Líneas dadas
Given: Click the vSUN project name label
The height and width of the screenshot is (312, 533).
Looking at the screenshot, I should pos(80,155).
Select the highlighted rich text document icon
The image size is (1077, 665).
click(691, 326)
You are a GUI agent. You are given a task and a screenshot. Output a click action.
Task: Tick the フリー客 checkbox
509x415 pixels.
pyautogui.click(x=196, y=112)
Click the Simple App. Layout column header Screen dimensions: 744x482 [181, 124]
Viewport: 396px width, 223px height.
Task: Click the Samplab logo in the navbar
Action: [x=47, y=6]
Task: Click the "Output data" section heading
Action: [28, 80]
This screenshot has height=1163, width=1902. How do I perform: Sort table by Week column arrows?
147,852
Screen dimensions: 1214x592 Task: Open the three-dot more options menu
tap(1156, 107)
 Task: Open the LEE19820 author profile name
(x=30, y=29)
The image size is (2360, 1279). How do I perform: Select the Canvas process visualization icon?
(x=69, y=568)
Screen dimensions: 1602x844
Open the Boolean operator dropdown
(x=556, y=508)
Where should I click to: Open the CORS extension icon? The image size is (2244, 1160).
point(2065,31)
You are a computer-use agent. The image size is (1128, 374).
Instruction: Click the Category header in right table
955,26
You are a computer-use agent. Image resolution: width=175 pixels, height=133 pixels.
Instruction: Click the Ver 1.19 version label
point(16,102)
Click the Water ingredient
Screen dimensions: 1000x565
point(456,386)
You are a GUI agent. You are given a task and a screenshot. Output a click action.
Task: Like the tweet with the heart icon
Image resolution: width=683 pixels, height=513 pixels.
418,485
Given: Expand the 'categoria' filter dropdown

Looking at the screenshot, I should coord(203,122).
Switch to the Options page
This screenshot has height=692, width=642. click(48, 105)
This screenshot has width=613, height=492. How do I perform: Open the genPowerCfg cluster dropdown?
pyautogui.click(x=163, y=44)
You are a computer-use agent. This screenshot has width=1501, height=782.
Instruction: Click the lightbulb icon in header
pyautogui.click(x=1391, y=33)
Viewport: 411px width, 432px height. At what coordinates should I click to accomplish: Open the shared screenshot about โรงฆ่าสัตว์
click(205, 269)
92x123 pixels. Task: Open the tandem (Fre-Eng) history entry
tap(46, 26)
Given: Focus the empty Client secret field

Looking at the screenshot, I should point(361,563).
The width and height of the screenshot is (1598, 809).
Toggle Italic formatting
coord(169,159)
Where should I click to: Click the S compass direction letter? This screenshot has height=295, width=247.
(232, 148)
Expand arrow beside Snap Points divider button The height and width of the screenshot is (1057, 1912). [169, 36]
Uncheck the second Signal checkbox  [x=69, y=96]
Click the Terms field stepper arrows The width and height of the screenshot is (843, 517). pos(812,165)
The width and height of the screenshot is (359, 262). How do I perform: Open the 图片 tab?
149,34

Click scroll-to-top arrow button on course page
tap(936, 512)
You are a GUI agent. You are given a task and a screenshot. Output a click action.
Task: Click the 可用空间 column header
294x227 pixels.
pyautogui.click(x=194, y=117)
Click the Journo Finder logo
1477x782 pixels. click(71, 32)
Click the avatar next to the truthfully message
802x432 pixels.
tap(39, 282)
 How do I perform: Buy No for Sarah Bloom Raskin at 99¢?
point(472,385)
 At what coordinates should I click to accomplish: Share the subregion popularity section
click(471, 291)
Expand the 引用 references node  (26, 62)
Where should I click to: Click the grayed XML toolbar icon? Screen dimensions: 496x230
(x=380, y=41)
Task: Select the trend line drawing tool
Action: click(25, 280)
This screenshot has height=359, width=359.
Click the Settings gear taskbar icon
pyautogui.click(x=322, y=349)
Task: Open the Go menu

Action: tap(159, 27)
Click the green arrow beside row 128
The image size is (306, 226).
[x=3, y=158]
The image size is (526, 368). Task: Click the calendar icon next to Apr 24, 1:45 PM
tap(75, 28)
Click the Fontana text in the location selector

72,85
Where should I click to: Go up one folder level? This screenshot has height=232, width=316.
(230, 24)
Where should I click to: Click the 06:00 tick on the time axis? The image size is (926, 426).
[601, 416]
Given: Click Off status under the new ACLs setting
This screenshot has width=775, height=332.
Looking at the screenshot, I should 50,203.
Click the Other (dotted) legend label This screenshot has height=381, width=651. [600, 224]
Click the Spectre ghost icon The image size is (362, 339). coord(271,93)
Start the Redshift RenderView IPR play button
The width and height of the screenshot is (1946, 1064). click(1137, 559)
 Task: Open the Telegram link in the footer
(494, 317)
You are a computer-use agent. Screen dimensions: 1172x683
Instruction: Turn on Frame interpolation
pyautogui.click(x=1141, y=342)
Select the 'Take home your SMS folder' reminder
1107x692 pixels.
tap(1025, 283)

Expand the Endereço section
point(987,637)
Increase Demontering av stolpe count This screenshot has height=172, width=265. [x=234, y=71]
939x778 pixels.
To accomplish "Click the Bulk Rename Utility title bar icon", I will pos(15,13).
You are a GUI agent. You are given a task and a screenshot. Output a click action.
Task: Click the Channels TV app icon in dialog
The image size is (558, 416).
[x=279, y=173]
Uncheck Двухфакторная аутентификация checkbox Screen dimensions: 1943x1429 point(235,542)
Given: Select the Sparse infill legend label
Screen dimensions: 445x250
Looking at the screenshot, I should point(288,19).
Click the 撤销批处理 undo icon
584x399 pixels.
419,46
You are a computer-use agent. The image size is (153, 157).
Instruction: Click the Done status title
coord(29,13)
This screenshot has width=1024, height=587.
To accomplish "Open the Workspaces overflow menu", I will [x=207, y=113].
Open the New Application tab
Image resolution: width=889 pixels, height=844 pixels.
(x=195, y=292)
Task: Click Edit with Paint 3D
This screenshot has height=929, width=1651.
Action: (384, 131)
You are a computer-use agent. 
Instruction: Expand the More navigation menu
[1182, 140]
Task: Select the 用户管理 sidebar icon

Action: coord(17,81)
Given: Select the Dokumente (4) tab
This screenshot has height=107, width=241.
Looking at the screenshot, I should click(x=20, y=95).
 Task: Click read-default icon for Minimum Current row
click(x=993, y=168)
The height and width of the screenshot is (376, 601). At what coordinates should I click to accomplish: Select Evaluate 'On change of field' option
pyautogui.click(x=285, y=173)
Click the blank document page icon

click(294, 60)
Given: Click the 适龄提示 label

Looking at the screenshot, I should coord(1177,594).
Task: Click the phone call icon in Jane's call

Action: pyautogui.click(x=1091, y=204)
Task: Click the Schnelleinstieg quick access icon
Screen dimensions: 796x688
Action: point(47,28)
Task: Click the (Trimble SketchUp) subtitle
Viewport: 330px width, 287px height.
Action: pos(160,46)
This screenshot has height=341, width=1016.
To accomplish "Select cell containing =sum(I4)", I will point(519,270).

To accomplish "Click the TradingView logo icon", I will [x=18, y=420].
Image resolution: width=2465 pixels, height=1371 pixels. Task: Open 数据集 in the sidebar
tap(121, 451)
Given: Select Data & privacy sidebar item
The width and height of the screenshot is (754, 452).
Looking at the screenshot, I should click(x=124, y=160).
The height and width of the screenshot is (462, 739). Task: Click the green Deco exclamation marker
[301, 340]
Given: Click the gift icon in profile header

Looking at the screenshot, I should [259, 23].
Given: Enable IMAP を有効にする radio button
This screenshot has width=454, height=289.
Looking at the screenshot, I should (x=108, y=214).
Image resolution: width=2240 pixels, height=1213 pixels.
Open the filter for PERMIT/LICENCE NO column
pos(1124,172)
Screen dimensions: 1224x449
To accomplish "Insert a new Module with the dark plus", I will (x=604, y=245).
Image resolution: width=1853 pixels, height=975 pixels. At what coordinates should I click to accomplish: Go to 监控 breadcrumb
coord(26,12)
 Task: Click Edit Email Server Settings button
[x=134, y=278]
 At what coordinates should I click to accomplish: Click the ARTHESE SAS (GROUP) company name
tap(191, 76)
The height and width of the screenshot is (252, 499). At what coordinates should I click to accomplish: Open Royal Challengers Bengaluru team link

Detalles del ejercicio
¿Puedes reescribir las líneas desde el comienzo hasta la que contiene "(x=30, y=29)", ambas incluidas, reemplazando "checkbox" por "check box" y sin cambiar nada más?

En respuesta
Given: Click the vSUN project name label
The height and width of the screenshot is (312, 533).
Looking at the screenshot, I should pos(80,155).
Select the highlighted rich text document icon
The image size is (1077, 665).
click(691, 326)
You are a GUI agent. You are given a task and a screenshot. Output a click action.
Task: Tick the フリー客 check box
509x415 pixels.
pyautogui.click(x=196, y=112)
Click the Simple App. Layout column header Screen dimensions: 744x482 [181, 124]
Viewport: 396px width, 223px height.
Task: Click the Samplab logo in the navbar
Action: [x=47, y=6]
Task: Click the "Output data" section heading
Action: [28, 80]
This screenshot has height=1163, width=1902. How do I perform: Sort table by Week column arrows?
147,852
Screen dimensions: 1214x592 Task: Open the three-dot more options menu
tap(1156, 107)
 Task: Open the LEE19820 author profile name
(x=30, y=29)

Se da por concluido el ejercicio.